Next, we create a route for Sidekick-UI to see if its able to display the events from Falco & Sidekick
>oc create route edge --service=falco-falcosidekick-ui
route.route.openshift.io/falco-falcosidekick-ui created
>oc get routes
NAME HOST PORT PATH SERVICES PORT TERMINATION WILDCARD
falco-falcosidekick falco-falcosidekick-falco.roks-cp4a-2face0433451d5f4f63e8f7ab10f8f12-0000.eu-de.containers.appdomain.cloud falco-falcosidekick http edge None
falco-falcosidekick-ui falco-falcosidekick-ui-falco.roks-cp4a-2face0433451d5f4f63e8f7ab10f8f12-0000.eu-de.containers.appdomain.cloud falco-falcosidekick-ui http edge None
Now if we open up this route URL in browser, we should be able to see the below web UI.
In one terminal, we tail the log in one pod of Falco
>oc logs -f falco-8lvvb
* Setting up /usr/src links from host
* Running falco-driver-loader with: driver=module, compile=yes, download=yes
* Unloading falco module, if present
* Trying to dkms install falco module
Kernel preparation unnecessary for this kernel.

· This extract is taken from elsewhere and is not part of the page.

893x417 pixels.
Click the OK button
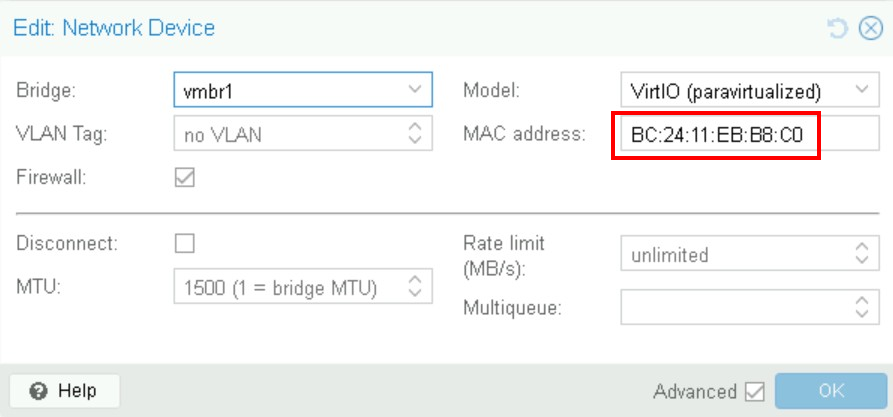(831, 391)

Skipping...
Building module:
cleaning build area....
In the second terminal, we do the following:
>oc exec -it falco-8lvvb /bin/bash
root@falco-8lvvb:/# cat /etc/shadow > /dev/null
{"output":"17:18:29.082520347: Notice A shell was spawned in a container with an attached terminal (user=root user_loginuid=-1 k8s.ns=falco k8s.pod=falco-8lvvb container=6c9b72f1c563 shell=bash parent=runc cmdline=bash terminal=34816 container_id=6c9b72f1c563 image=<NA>) k8s.ns=falco k8s.pod=falco-8lvvb container=6c9b72f1c563","priority":"Notice","rule":"Terminal shell in container","time":"2021-05-29T17:18:29.082520347Z", "output_fields": {"container.id":"6c9b72f1c563","container.image.repository":null,"evt.time":1622308709082520347,"k8s.ns.name":"falco","k8s.pod.name":"falco-8lvvb","proc.cmdline":"bash","proc.name":"bash","proc.pname":"runc","proc.tty":34816,"user.loginuid":-1,"user.name":"root"}}
{"output":"17:19:14.363635208: Warning Sensitive file opened for reading by non-trusted program (user=root user_loginuid=-1 program=cat command=cat /etc/shadow file=/etc/shadow parent=bash gparent=runc ggparent=runc gggparent=runc container_id=6c9b72f1c563 image=<NA>) k8s.ns=falco k8s.pod=falco-8lvvb container=6c9b72f1c563 k8s.ns=falco k8s.pod=falco-8lvvb container=6c9b72f1c563","priority":"Warning","rule":"Read sensitive file untrusted","time":"2021-05-29T17:19:14.363635208Z", "output_fields": {"container.id":"6c9b72f1c563","container.image.repository":null,"evt.time":1622308754363635208,"fd.name":"/etc/shadow","k8s.ns.name":"falco","k8s.pod.name":"falco-8lvvb","proc.aname[2]":"runc","proc.aname[3]":"runc","proc.aname[4]":"runc","proc.cmdline":"cat /etc/shadow","proc.name":"cat","proc.pname":"bash","user.loginuid":-1,"user.name":"root"}}
We can track down in the Events
pane in the UI and search for shell was spawned in
and then we will find the necessary event in the UI itself as below.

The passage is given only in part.